“Sweet Avenue” made me nostalgic the first time I heard it, before I had any memories of my own to attach it to. It’s that kind of song.
This is what it sounds like: lazy, comfortably melancholy. It’s just Blake Schwarzenbach’s voice and acoustic guitar for the first 1:22, and even when the full band comes in with that melodic bass line and the soft ting of the cymbal it’s still so deliciously lackadaisical. The lyrics mention most of the things that tug on the strings of my emo heart: rain and trains, moons and cigarettes. It’s sorta sexy, too. The very first line is tasting you and rain. Hella swoon, right? And Blake’s voice, ragged and earnest…he is maybe the only person in the world who could sing I go ‘oh wow’ without it sounding super cheesy. I love everything about this song, including the instrumental bit that starts at 3:49 and lasts until the end, the guitar-and-tambourine jangle.

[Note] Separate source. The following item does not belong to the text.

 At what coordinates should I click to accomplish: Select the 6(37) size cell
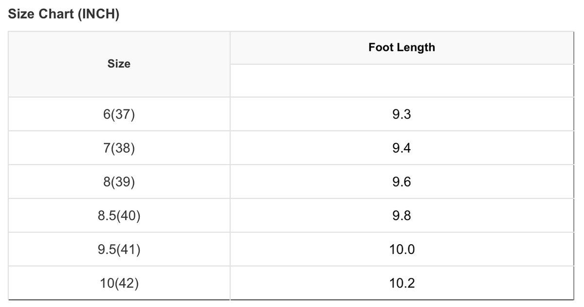pyautogui.click(x=119, y=114)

But this is what it really sounds like: waking up with a lover and not wanting to wake them, so you slip out of their arms, leave them a note, grab your jacket. The rain is chilly, but gentle when it gets under your collar and onto your skin, and the whole city smells clean. Everything kind of hurts to look at — you’re so happy but also sad because all intense emotions twine together, and you see every street sign and sewer grate with new clarity. You get home, crack the window, put a record on. The needle’s dusty so there’s this pop-hiss mixed with the music and from outside comes the plink of rain on fire escape, and you light a cigarette and sigh and everything is soft and sweet.
It’s the kind of song that fills you with longing for a thousand moments and a thousand lovers, real and imagined. It’s the soundtrack to every personal anniversary that ever bloomed out of a love affair, even if the love affair didn’t last much longer than the duration of this song.